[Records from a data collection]
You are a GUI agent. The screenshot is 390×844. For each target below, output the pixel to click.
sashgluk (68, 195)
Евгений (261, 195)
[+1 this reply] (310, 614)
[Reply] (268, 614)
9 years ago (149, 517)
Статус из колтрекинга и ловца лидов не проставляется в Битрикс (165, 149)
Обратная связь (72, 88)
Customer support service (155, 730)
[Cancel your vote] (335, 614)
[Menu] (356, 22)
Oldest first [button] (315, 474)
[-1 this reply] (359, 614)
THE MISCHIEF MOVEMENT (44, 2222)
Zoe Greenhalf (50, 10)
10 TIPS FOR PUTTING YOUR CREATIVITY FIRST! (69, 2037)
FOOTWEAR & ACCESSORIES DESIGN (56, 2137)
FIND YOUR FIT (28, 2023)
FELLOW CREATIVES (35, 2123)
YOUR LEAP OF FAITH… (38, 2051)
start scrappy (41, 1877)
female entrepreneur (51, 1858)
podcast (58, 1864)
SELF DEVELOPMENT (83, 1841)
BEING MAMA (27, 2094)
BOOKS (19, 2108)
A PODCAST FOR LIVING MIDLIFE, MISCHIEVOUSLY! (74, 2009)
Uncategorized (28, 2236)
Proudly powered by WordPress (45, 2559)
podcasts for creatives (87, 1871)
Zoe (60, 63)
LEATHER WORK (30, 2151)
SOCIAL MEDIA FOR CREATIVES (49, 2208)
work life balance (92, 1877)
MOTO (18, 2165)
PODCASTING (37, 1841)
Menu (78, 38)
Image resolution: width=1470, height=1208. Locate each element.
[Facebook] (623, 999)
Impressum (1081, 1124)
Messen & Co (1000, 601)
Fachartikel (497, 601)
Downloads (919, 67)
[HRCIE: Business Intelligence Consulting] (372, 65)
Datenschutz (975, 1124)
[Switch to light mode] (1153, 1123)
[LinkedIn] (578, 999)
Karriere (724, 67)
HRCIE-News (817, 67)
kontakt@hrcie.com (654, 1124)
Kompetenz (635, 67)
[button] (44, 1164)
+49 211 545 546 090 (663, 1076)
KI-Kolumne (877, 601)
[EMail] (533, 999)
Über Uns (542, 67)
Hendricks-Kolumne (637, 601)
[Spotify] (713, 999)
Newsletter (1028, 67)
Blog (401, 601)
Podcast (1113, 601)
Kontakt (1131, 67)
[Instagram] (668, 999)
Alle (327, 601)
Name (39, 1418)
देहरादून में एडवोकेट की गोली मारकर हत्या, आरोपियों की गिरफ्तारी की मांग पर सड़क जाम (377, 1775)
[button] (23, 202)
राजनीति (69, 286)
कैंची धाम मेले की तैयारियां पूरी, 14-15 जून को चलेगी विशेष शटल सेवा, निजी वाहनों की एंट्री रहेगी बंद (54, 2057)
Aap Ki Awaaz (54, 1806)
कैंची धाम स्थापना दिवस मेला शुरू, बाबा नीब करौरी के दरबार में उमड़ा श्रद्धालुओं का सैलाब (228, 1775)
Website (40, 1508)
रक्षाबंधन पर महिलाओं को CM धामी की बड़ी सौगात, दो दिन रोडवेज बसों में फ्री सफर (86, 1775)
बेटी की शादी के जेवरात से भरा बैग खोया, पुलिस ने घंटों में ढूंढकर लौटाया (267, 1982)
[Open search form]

The task:
The lines from the first of the entries through the line holding "कैंची धाम स्थापना" are to be restated word for word, and no others.

Response below:
You are a GUI agent. The screenshot is 390×844. For each target below, output the pixel to click.
sashgluk (68, 195)
Евгений (261, 195)
[+1 this reply] (310, 614)
[Reply] (268, 614)
9 years ago (149, 517)
Статус из колтрекинга и ловца лидов не проставляется в Битрикс (165, 149)
Обратная связь (72, 88)
Customer support service (155, 730)
[Cancel your vote] (335, 614)
[Menu] (356, 22)
Oldest first [button] (315, 474)
[-1 this reply] (359, 614)
THE MISCHIEF MOVEMENT (44, 2222)
Zoe Greenhalf (50, 10)
10 TIPS FOR PUTTING YOUR CREATIVITY FIRST! (69, 2037)
FOOTWEAR & ACCESSORIES DESIGN (56, 2137)
FIND YOUR FIT (28, 2023)
FELLOW CREATIVES (35, 2123)
YOUR LEAP OF FAITH… (38, 2051)
start scrappy (41, 1877)
female entrepreneur (51, 1858)
podcast (58, 1864)
SELF DEVELOPMENT (83, 1841)
BEING MAMA (27, 2094)
BOOKS (19, 2108)
A PODCAST FOR LIVING MIDLIFE, MISCHIEVOUSLY! (74, 2009)
Uncategorized (28, 2236)
Proudly powered by WordPress (45, 2559)
podcasts for creatives (87, 1871)
Zoe (60, 63)
LEATHER WORK (30, 2151)
SOCIAL MEDIA FOR CREATIVES (49, 2208)
work life balance (92, 1877)
MOTO (18, 2165)
PODCASTING (37, 1841)
Menu (78, 38)
Image resolution: width=1470, height=1208. Locate each element.
[Facebook] (623, 999)
Impressum (1081, 1124)
Messen & Co (1000, 601)
Fachartikel (497, 601)
Downloads (919, 67)
[HRCIE: Business Intelligence Consulting] (372, 65)
Datenschutz (975, 1124)
[Switch to light mode] (1153, 1123)
[LinkedIn] (578, 999)
Karriere (724, 67)
HRCIE-News (817, 67)
kontakt@hrcie.com (654, 1124)
Kompetenz (635, 67)
[button] (44, 1164)
+49 211 545 546 090 (663, 1076)
KI-Kolumne (877, 601)
[EMail] (533, 999)
Über Uns (542, 67)
Hendricks-Kolumne (637, 601)
[Spotify] (713, 999)
Newsletter (1028, 67)
Blog (401, 601)
Podcast (1113, 601)
Kontakt (1131, 67)
[Instagram] (668, 999)
Alle (327, 601)
Name (39, 1418)
देहरादून में एडवोकेट की गोली मारकर हत्या, आरोपियों की गिरफ्तारी की मांग पर सड़क जाम (377, 1775)
[button] (23, 202)
राजनीति (69, 286)
कैंची धाम मेले की तैयारियां पूरी, 14-15 जून को चलेगी विशेष शटल सेवा, निजी वाहनों की एंट्री रहेगी बंद (54, 2057)
Aap Ki Awaaz (54, 1806)
कैंची धाम स्थापना दिवस मेला शुरू, बाबा नीब करौरी के दरबार में उमड़ा श्रद्धालुओं का सैलाब (228, 1775)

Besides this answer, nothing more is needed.